(Records from a data collection)
○ ○ ○ ○

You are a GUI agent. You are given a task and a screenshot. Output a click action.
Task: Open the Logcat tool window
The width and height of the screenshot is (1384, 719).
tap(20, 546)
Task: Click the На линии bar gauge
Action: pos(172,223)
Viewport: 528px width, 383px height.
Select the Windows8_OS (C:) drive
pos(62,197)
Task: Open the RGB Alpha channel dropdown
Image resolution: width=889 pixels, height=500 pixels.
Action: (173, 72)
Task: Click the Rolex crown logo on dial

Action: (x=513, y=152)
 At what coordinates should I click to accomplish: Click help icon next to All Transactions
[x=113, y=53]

○ ○ ○ ○

» Task brief: If a line in the entries above contains the word "Open", count it, and give only the final number.

» Answer to the problem: 2